Between 10% to 30%: If the measurements are off-base between 10% to 30% of the actual process variation, they may or may not be accepted, depending on the degree of accuracy required by the team.
Greater than 30%: If the measurements are more than 30% off base, then there is a serious problem with the measurement system and steps must be taken to ensure that time and resources are not wasted making decisions based on faulty data.
If the measurement system fits the bill, the process ends here. If not, an additional step is required i.e. the measurement system must be fixed.
Step 4: Fix Measurement System
It is difficult to state a generalized way to fix measurement system errors. However, since we know that most of the process variation is caused by a handful of factors, we can try fixing them to fix the measurement system.

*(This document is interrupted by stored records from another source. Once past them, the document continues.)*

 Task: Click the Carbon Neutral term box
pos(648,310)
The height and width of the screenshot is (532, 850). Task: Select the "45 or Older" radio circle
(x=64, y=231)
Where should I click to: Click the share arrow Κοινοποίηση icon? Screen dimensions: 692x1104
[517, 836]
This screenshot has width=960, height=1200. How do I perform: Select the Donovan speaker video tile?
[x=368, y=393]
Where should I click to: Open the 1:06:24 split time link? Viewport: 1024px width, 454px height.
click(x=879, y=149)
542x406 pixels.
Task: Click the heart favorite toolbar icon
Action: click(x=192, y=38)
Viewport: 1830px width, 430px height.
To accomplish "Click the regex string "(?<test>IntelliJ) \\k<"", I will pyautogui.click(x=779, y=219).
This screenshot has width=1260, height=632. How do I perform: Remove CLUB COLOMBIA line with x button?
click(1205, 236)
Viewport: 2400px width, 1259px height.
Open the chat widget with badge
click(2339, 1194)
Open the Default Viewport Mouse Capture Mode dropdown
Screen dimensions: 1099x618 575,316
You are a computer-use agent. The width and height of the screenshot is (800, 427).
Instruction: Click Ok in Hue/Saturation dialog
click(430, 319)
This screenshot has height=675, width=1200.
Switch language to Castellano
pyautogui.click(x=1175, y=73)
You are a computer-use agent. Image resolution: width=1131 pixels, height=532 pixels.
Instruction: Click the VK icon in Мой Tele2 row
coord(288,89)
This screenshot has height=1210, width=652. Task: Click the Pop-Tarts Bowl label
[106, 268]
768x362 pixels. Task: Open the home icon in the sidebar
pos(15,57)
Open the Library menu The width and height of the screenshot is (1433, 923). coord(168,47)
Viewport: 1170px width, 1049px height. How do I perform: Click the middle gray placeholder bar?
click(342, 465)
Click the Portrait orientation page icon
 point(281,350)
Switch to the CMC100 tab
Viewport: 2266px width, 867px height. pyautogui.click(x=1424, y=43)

Change Equipment: Most of the times, wrong measurements are the result of faulty systems. This means that if people are using manual means of collecting data, the organization must consider automating it. It could also mean that the measurement systems are old and faulty and need to be replaced. Depending upon the need of the management and the budget it is willing to expend, the measurement system can be fixed.
Train Operators: In many cases, the measurements are taken manually. This could be either because of the nature of the process. Alternatively it could be because of the managements reluctance to invest in automation. In this case, the operators must be trained to cut down on the error.
Further Analysis: If results reveal that neither the operators nor the machine are responsible for the dismal performance of the measurement systems, then in that case further analysis must be deployed till the problem is found and fixed.
An iteration of the previous step must then be conducted to close the exercise.